Abstract: PURPOSE: This dedicated QTc phase I study, conducted in advanced-stage cancer patients, assessed the effect of a single supratherapeutic dose (800 mg) of vorinostat on the QTc interval. EXPERIMENTAL DESIGN: A randomized, partially blind, placebo-controlled, two-period, crossover study was conducted. Patients (n = 25) received single doses of 800 mg vorinostat and placebo in the fasted state. Holter electrocardiogram monitoring was done before each treatment and for 24 h postdose. Blood samples for vorinostat concentration were collected through 24 h postdose following vorinostat treatment only. Prescribed electrocardiogram and blood sampling times were designed to capture the expected C(max) of vorinostat. RESULTS: Twenty-four of the 25 patients enrolled in the study were included in the QTc analysis. The upper bound of the two-sided 90% confidence interval for the QTcF interval for the placebo-adjusted mean change from baseline of vorinostat was <10 ms at every time point. No patient had a QTcF change from baseline value >30 ms. One patient had QTcF values >450 ms (seen after both vorinostat and placebo administration) and none had values >480 ms. Mean AUC(0-infinity) and C(max) values attained were on the order of approximately 1.93- and approximately 1.41-fold higher, respectively, compared with the 400 mg clinical dose. Based on assessment of clinical and laboratory adverse experiences, single doses of 800 mg vorinostat were generally well tolerated. CONCLUSIONS: Administration of a single supratherapeutic dose of the histone deacetylase inhibitor vorinostat is not associated with prolongation of the QTc interval. A dedicated QTc study in advanced cancer patients is a robust means for assessing risk for ventricular repolarization prolongation.

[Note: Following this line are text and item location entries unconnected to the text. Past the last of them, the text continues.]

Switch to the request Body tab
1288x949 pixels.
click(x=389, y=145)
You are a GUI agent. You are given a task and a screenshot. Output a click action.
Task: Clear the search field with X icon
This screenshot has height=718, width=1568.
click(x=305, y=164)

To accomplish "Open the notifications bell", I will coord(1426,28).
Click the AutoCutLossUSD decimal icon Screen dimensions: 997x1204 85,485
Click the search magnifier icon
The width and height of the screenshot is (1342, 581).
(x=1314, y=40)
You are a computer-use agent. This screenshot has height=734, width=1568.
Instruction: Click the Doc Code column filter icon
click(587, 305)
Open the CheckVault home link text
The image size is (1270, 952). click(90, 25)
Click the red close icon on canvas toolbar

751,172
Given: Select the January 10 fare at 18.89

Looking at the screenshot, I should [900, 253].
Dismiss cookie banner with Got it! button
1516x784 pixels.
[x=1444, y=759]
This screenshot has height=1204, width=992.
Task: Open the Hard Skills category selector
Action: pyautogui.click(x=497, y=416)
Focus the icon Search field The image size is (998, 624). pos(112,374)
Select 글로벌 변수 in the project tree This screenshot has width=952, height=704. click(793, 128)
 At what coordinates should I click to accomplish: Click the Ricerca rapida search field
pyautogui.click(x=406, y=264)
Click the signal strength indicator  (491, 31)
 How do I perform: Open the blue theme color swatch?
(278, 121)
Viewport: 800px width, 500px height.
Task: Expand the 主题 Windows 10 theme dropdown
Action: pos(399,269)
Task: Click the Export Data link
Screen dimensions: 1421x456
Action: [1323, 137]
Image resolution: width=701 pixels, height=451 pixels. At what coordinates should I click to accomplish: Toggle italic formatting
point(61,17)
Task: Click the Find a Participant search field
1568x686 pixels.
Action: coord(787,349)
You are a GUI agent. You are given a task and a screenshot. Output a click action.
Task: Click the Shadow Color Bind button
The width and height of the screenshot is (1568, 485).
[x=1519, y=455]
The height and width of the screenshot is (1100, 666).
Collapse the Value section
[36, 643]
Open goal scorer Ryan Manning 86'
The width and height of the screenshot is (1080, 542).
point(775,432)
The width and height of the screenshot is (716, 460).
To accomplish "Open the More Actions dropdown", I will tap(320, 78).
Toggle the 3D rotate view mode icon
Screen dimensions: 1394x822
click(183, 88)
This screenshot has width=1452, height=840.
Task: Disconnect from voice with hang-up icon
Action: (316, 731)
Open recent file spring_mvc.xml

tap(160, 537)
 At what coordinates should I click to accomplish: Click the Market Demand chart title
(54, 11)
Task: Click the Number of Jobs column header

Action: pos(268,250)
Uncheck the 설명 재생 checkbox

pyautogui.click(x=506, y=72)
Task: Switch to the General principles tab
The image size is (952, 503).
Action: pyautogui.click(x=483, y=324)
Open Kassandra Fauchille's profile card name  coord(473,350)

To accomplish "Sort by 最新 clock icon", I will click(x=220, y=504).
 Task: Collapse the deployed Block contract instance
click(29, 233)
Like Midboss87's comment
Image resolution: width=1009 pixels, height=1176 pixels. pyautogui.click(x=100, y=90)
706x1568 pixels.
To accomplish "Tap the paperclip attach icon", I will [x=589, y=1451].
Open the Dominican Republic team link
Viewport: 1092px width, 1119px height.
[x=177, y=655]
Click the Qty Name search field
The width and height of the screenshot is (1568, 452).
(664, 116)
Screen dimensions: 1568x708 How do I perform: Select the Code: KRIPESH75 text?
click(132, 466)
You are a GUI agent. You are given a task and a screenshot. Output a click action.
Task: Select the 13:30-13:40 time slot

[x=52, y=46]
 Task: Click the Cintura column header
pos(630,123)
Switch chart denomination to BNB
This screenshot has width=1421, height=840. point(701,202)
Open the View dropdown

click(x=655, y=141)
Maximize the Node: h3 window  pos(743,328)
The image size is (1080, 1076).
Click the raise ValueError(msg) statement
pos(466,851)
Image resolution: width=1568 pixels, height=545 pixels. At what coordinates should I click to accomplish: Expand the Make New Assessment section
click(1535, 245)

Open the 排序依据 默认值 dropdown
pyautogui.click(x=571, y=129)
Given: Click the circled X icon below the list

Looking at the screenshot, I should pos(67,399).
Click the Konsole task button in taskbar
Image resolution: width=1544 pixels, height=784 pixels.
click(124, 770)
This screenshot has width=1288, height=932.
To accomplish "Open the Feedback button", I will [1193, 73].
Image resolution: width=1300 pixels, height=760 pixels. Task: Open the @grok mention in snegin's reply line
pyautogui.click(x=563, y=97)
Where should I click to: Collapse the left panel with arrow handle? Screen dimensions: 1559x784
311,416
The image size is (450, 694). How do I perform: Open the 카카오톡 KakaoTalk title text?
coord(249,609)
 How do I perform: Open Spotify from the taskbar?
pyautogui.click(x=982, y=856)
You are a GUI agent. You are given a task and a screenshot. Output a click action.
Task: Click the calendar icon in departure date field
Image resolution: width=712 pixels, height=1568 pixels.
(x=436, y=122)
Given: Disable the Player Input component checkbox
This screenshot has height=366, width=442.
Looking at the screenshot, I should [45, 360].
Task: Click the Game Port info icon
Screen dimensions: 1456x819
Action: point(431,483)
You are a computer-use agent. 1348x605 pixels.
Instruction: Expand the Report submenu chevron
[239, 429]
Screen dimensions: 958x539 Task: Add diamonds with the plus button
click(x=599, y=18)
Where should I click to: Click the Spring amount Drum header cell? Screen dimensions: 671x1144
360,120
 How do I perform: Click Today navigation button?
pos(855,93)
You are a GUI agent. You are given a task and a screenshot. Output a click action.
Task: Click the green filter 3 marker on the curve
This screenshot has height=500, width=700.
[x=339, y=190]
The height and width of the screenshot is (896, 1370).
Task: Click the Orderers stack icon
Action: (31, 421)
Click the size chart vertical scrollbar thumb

Abstract: Vorinostat is a histone deacetylase inhibitor used in the treatment of recurrent or persistent cases of cutaneous T-cell lymphoma (CTCL). A retrospective review of 116 patients from phase I and II clinical trials who had a baseline and at least one subsequent ECG revealed that four patients had Grade 2 and one patient had Grade 3 QTc interval prolongation; however, a MEDLINE search found no reported cases of torsades de pointes (TdP) in patients treated with vorinostat. We describe the case of a 49 year-old male with a history of CTCL actively undergoing treatment with vorinostat. During day 1 of hospitalization, he developed a pulseless polymorphic ventricular tachycardia requiring resuscitation. He was found to have a QTc of 826 ms. Following correction of potassium and magnesium, QTc gradually decreased and no further ventricular arrhythmia was noted. Other factors implicated in this case included concurrent sertraline and doxepin therapy (both drugs have been associated with the development of TdP in overdose). The mechanism of development of TdP in this patient is postulated to be related to vorinostat use in combination with hypokalemia and concomitant treatment with medications associated with QTc prolongation. This case highlights the importance of post-market surveillance.